Fariya Abubakari and Farida Abubakari, IN: International Journal of Environment and Climate Change, https://doi.org/10.9734/ijecc/2025/v15i125202

Ghana is increasingly affected by deforestation, land degradation, agricultural expansion, mining, and urbanisation, leading to significant carbon losses and growing vulnerability to climate change. Carbon sequestration has emerged as an important nature-based solution for climate change mitigation while supporting sustainable land management and livelihoods. Although Ghana hosts diverse ecosystems—including forests, savannahs, wetlands, agroforestry systems, and agricultural soils—evidence on their carbon sequestration potential and the effectiveness of related policy interventions remains fragmented. This review provides a timely synthesis to support informed decision-making and national climate commitments.

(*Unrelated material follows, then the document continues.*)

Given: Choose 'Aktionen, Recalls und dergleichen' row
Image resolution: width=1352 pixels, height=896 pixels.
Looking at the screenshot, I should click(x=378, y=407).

Objectives of the Study: The objectives are to evaluate the carbon sequestration potential of Ghana’s major ecosystems, identify key drivers of carbon loss, assess existing policies and institutional frameworks supporting carbon sequestration, and synthesise challenges, opportunities, and policy-relevant recommendations.
Methodology: A systematic review of peer-reviewed literature, national policy documents, and international reports was conducted. The analysis integrates biophysical evidence on ecosystem carbon storage with socio-economic drivers and governance mechanisms, including REDD+, agroforestry, conservation agriculture, and wetland restoration.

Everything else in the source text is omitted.